The decay of AI agent context files

The findings

We measured how out-of-date AI agent context files (CLAUDE.md, .cursorrules, AGENTS.md) are relative to the codebases they describe. Four findings:

3x

drift rate jump between low- and high-velocity codebases. The busiest tier (≥500 commits in 90 days) drifts at 54% vs 18% for the slower tier — even though busy teams update the file more recently.

26%

of CLAUDE.md files in our random sample have drifted past what GitHub’s diff API can describe in a single response. By the time content is a quarter old, drift plateaus at 25–55%.

241k

active public repos use these files. April 2026 alone produced 36% of the entire 12-month corpus. Adoption is roughly 10x year-on-year and accelerating.

73%

of files contain zero security instructions. The average file devotes 23% of its content to architecture and 1.3% to security.

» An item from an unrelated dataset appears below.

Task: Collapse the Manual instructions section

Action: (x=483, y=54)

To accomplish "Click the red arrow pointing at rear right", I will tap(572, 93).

The full dataset, methodology, and source seeds are sent to your inbox once you sign up. Anyone can reproduce the study.

Two ways of measuring drift, one answer

We measured drift between AI agent context files and the codebases they describe two ways. The first, by codebase velocity: how busy is the underlying repo, and does the file keep pace? The second, by content age: how long ago was the file’s content last meaningfully edited, and how much has the codebase changed since? The two cuts ask different questions. They land in the same place.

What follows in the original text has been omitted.